I have read The Dutch House by Ann Prachett and Greg Iles’ Mississippi Blood, the last in his Natchez Burning trilogy. Now for the confession. There have been a number of mysteries in my list but they were an easy read and kept my mind off more serious things. There was non-fiction, too, but some of it depressing and that’s not what is needed right now. I have almost finished The Slap by Christos Tsiolkas which it very much a book I’d likely set aside, even though it won the Commonwealth Writers Prize in 2009. I will admit to starting some books and not finishing…I think it’s my state of mind.

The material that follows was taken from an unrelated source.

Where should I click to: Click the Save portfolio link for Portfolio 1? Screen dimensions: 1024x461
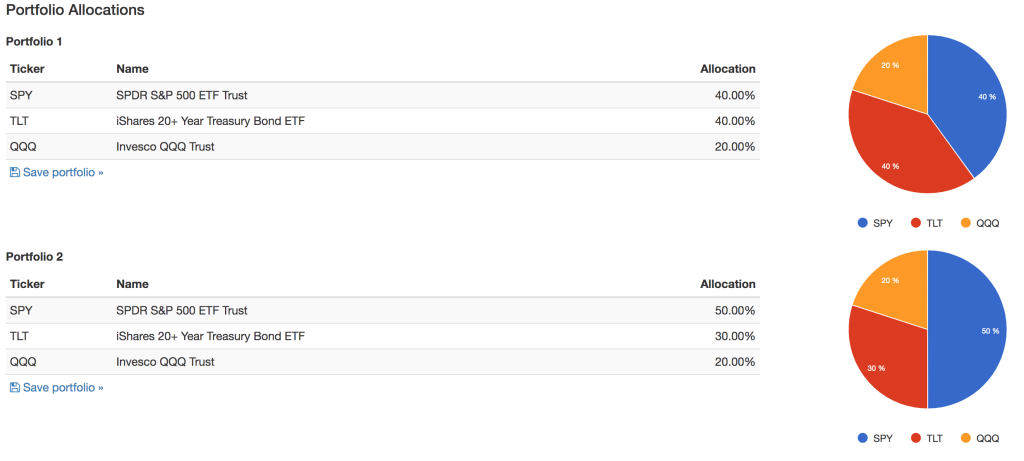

Since covid, I have read a variety of books that I might have read but might not have if I’d had better access to titles I’d reserved at my public library. I finished Harry Potter and the Half Blood Prince and am now reading HP and the Deathly Hallows. My grandson read the series a year ago and I thought I should see why he so enjoyed them. Well, Harry leads an exciting life and the plot moves right along. Glad I decided to follow my grandson’s lead.

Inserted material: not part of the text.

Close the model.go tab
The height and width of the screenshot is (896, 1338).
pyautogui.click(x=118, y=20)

I caved and bought The Mirror and the Light by Hilary Mantel. It’s the last of her Tudor trilogy and takes concentration to read. There are so many characters, so many intrigues, and they deal with plague all the time. It’s not a major theme of the book, though, history and the character of Thomas Cromwell is. It’s fascinating how he, as a commoner, became one of the most powerful men in England and a trusted advisor to Henry V111. It’s also a total diversion from what is going on right now (at least for me). So even though in Alberta, we’re in phase one of opening up, reading is a way to keep safe and stay home.
Sheltering – Relaunch after covid
Nooo! Don’t relaunch. I wish I could be anticipating steps to return to “normal” and I hope that I’m wrong to think it’s too early. Totally and completely wrong. I am afraid that the Province is loosening restrictions too soon. Businesses are suffering, people are out of work, and the “lockdown” can’t go on forever. I know and I sympathize.

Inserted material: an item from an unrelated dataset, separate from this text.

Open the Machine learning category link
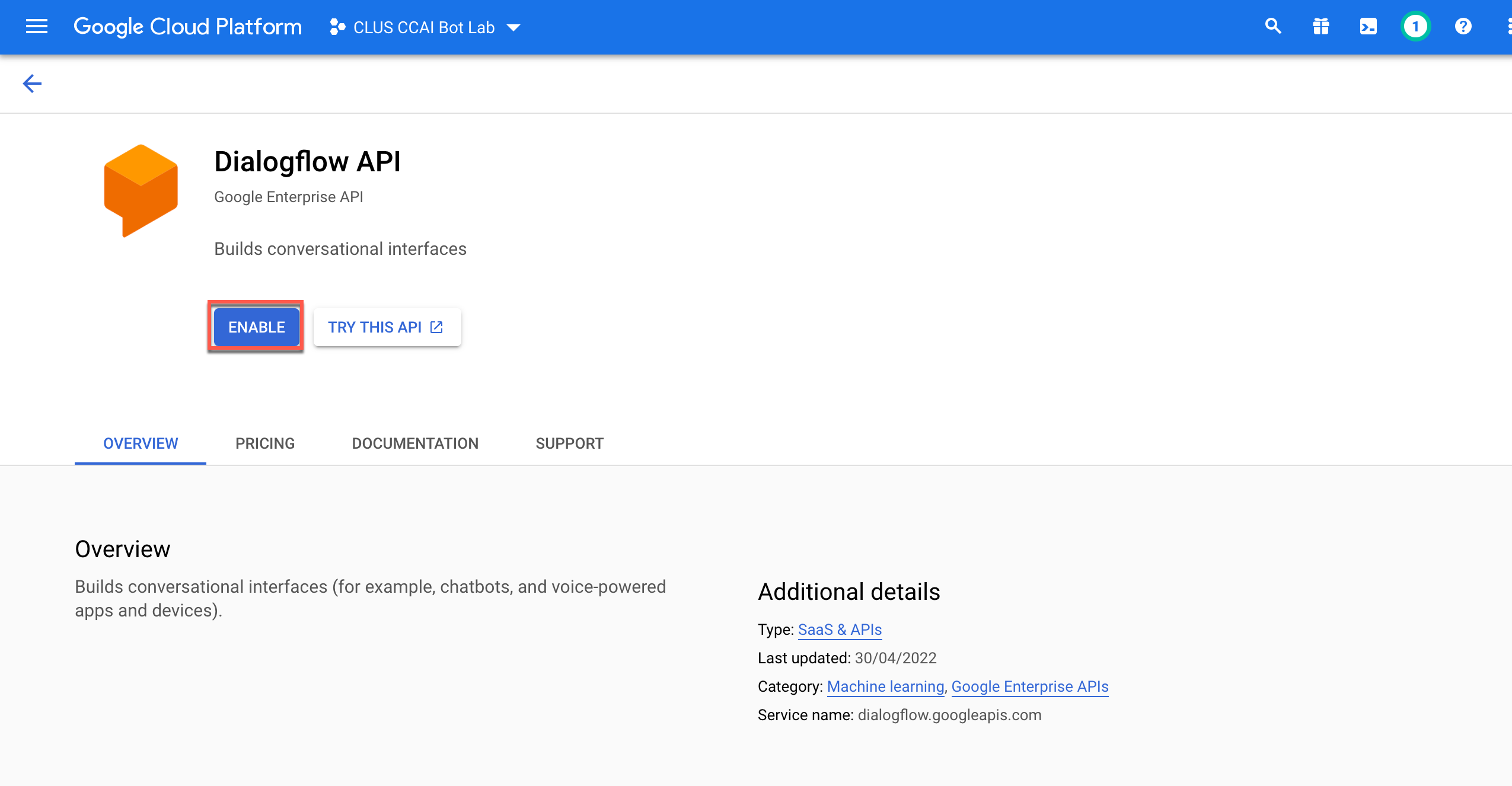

I am not an epidemiologist or a doctor but I do hear the numbers of new cases and deaths each day. They aren’t going down, yet. More testing has been done but long term care facilities are still hot spots. The meat packing plants account for over 1,000 cases and hospitals are reporting outbreaks. This doesn’t sound like the time to re-open anything.
The announcement that dentists and other medical professionals could open Monday shocked them. There was no warning, so there is no PPE and no guidelines, yet. People will be wanting appointments and as long as it’s safe…some elective surgeries can now be done.
These seem like the more reasonable things if covid policies make them safe. What doesn’t seem reasonable is opening golf courses. There’ll be so much temptation to just hang with your golfing buddies. Allowing ATVs into natural areas again is asking for more fires. I worry that the re-launch isn’t well planned AND I did go to the Alberta Goverment Website and read it all. So noooo…don’t start a relaunch. There are a lot of immuno-compromised people. There are many people with, as Dr. Hinshaw phrases it- co-morbid conditions. Over 65s are more likely to see a fatal outcome but the average age of those infected is 41.5. There is no invincible age.
If you want to read for yourself, here’s the link:
People have compared the covid pandemic to a war. We have been locked down, self-isolating and avoiding public gathering for five weeks. World War Two lasted 6 years. Surely we could have “flattened the curve” just a little longer so we don’t have to lockdown a second time. The relaunch is underway already so DO follow all of the safety suggestion.
Apologies– when I started writing about covid 19, my plan was to summarize the little sacrifices and coping mechanisms, me, my family and my friends were making. Yes, today, I veered off course.